The Old Palace Hotel, Lincoln

With that complete, we then wandered at varying length to the Old Palace, where a rather splendid dinner was set before us. I can remember thinking at point of registration that the cost of the dinner was fairly high, but the setting alone quickly explained why, and the food didn’t fall short either; looking back, I think that was probably money well spent. There were two sessions the next morning before we all dispersed, with hard choices to make about what to go to, but you’ll quickly see why I chose as I did. First up!

Justice and Judicial Practices in Early Medieval North-Western Iberia

  • Iñaki Martín Viso, “Authority and Justice in the Shaping of Asturleonese Monarchy”
  • Robert Portass, “Levels of Justice in Tenth-Century Northern Spain”
  • Fernando Luis-Corral & María Pérez Rodríguez, “Local Communities and the Uses of Justice in the Kingdom of León”
  • These are, as you can tell, my kind of questions and being asked of my period in a neighbouring area by some of the hot names in the field, so my choice was clear. Iñaki was looking at Asturias in its ninth-century expansion, and observing that while the kings are a big part of that so are counts and other nobles; he saw a difference between them in that the kings were always the highest court of judicial appeal, and managed often to claim overall hegemony in areas of new settlement even if they didn’t orchestrate it, but that even out there there were still areas where the kings held and could grant no lands because a count or a bishop had got there first; he pointed at Astorga and Coimbra for this.
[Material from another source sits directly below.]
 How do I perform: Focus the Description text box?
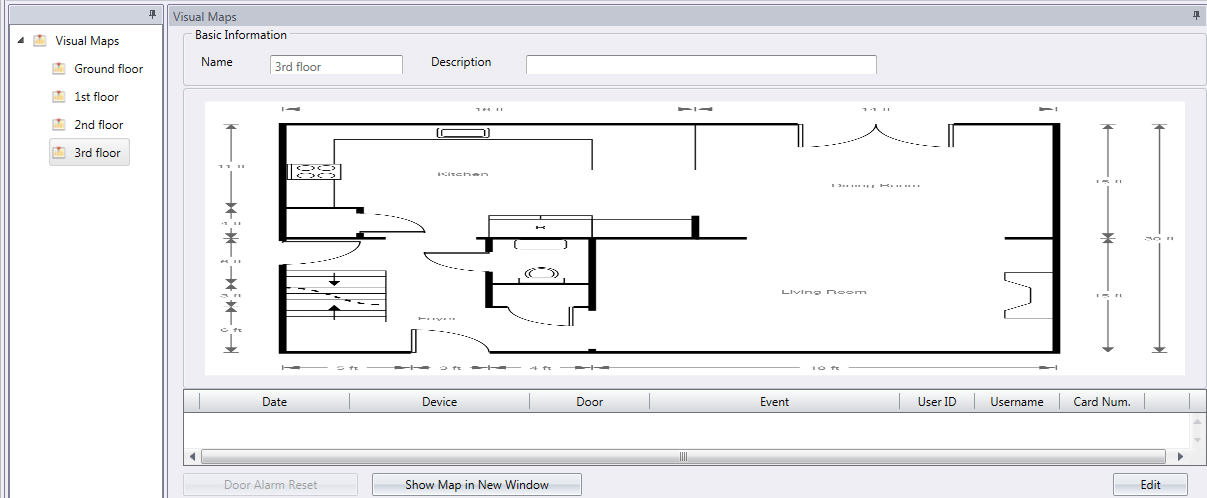pyautogui.click(x=700, y=65)
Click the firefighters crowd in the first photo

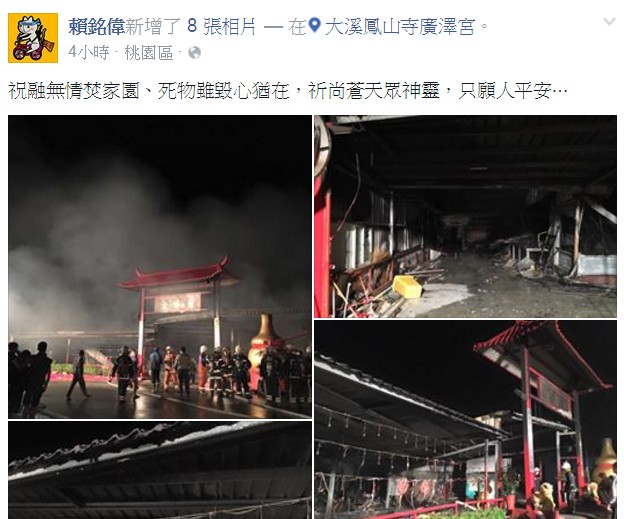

The following, and interesting, process, would thus be the one by which the various non-royal officers of justice in these areas were brought to recognise the king as their superior… Rob then brought out the judicial hearings from his pet area of Liébana, and argued that although office-holders like counts were visible in them they were often not the ones holding the court, which could be done by various individuals who had no ‘official’ right we can recognise except that they owned a lot of the local land; the local monastery was only one of these. Categories like ‘public’ and ‘private’ are really no use here, therefore. The paper involved a guy called Bagauda about whom I’ve written here before; I then thought that the obvious explanation of his position was that he owned the land the victims lived on, but Rob says that ain’t necessarily so. I need to read his book!2 And the last paper was a study of the enigmatic figures known as ‘worthy men’, boni homines, in the Iberian Peninsula’s charters, asking whether they were the tools of local communities or the means by which aristocrats asserted power over those communities. They concluded the latter, but without much attention to who the people in question actually were and how their position was manifested, and I felt quietly that if the speaker and his co-author had read, well, me, they’d have a more useful way of approaching this question.3

But the real worth of this session was the discussion, which was lengthy and erudite. I started by raising the point that power in Rob’s area need not have been solely economic, which Rob answered with a reflection about what actually made power here, and whether the ability to coordinate process or the ability to defy it was more ‘powerful’. I don’t think question an answer linked but both were good points if I do say so myself. Igor Santos asked if the fact that the winners write history means that we can’t see the weak in these trials, only the strong, but Iñaki asked if the Church, which is our source of record, must always be the strong party, and here again (as you may know) I agree. There then followed a lengthy tangle over what constituted the ‘public sphere’ in this area in this period, and specifically how the written law fitted into this, which was certainly not everywhere, and whether there was one ‘public sphere’ or many local senses of public practice, both questions raised by Julio Escalona. I suggested, as had Graham Barrett earlier, that law and custom were not necessarily separate either; the written law could be invoked as custom. But especially, because at this point I was still tangling with the questions about how someone powerful on the outside manoeuvered themselves into a local position of power in the frontier zones here at which I wrote at such length here a few years ago, I was interested in who set the limits of public office, and here Iñaki made a useful differentiation between sorts of royal property and rights that got me thinking, which Julio followed with the idea that kings and counts together tended to limit the number of people who could claim comital status. In both cases, it seemed to me (and seems) the crucial operation is to get other people recognising the rights you claim in your office. Afterwards, over coffee, Julio, Rob and I all agreed that this can be seen as convincing people that the public sphere you claim is the same one that they recognise. This is what the Asturian kings, and also the counts of Barcelona, achieved in the ninth and tenth centuries and I still want to know how. Then, onwards to the last session!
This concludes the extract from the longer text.